**HOW TO COMPLETE THIS TASK:** Transcribe exactly, leaving out pictures, the lines from the one that holds "Image resolution: width=805" through the end of the data below, including both end lines and no others.
....
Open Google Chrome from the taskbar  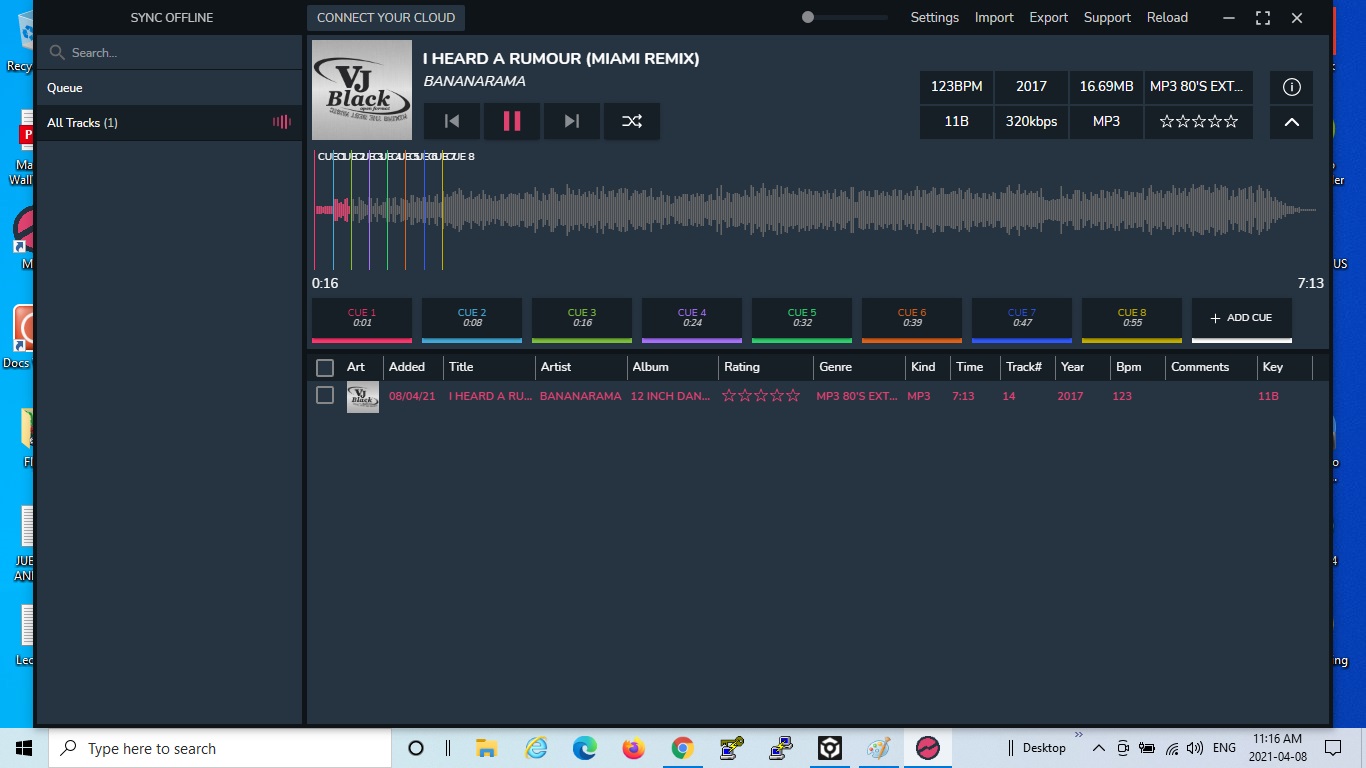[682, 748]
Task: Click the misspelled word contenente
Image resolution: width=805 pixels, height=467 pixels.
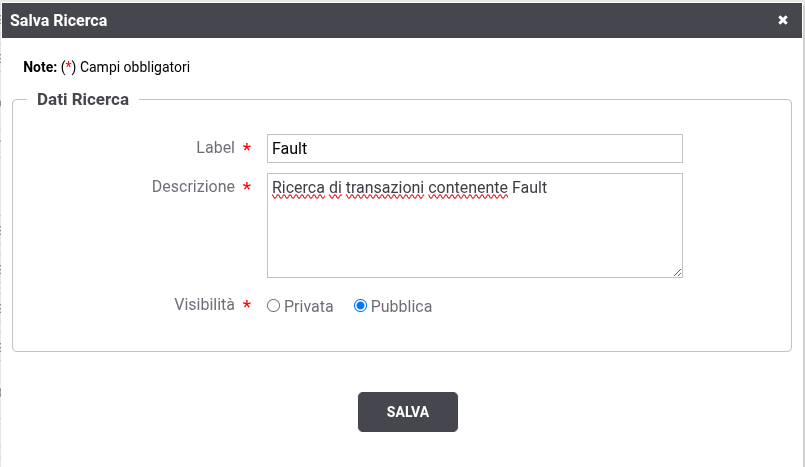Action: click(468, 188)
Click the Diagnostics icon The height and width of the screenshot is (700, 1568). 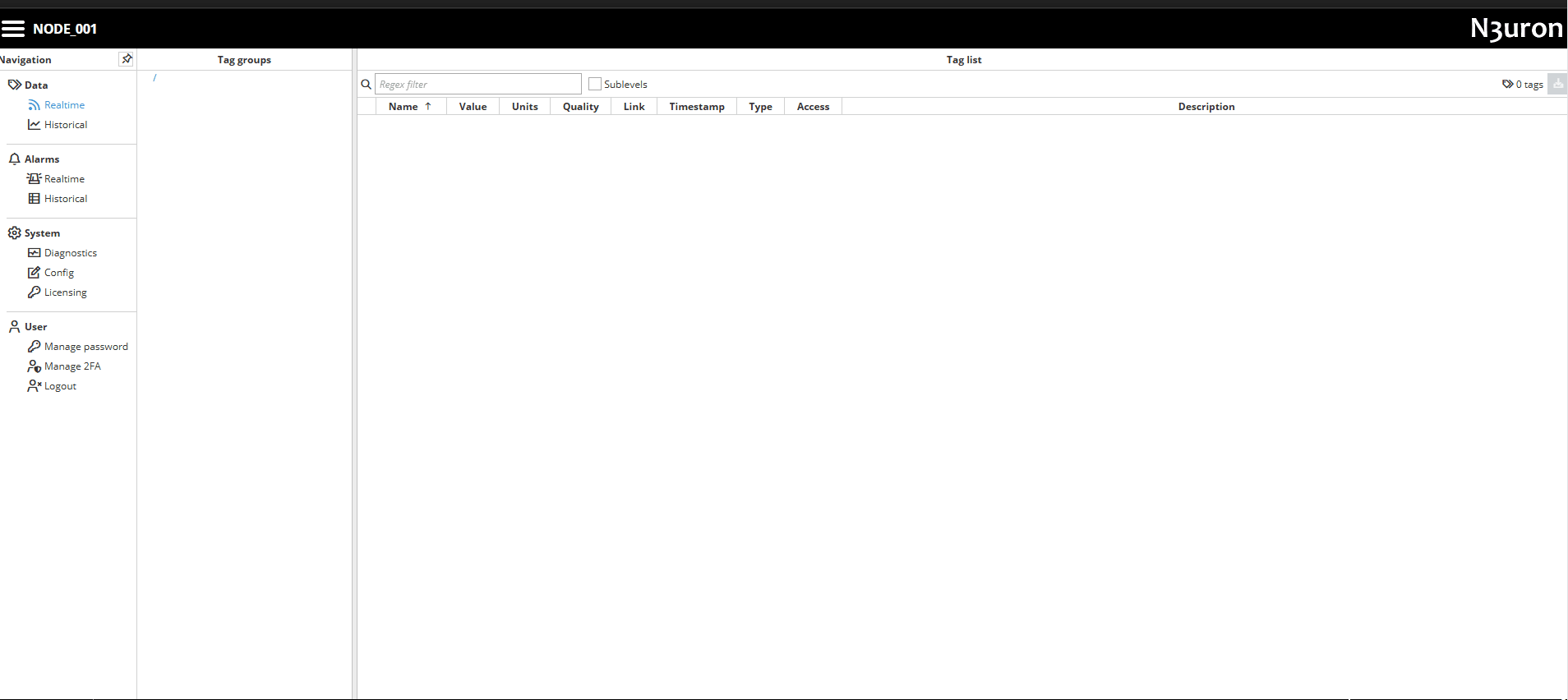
....
**EXPECTED OUTPUT:**
Image resolution: width=805 pixels, height=467 pixels.
Action: click(468, 188)
Click the Diagnostics icon The height and width of the screenshot is (700, 1568). 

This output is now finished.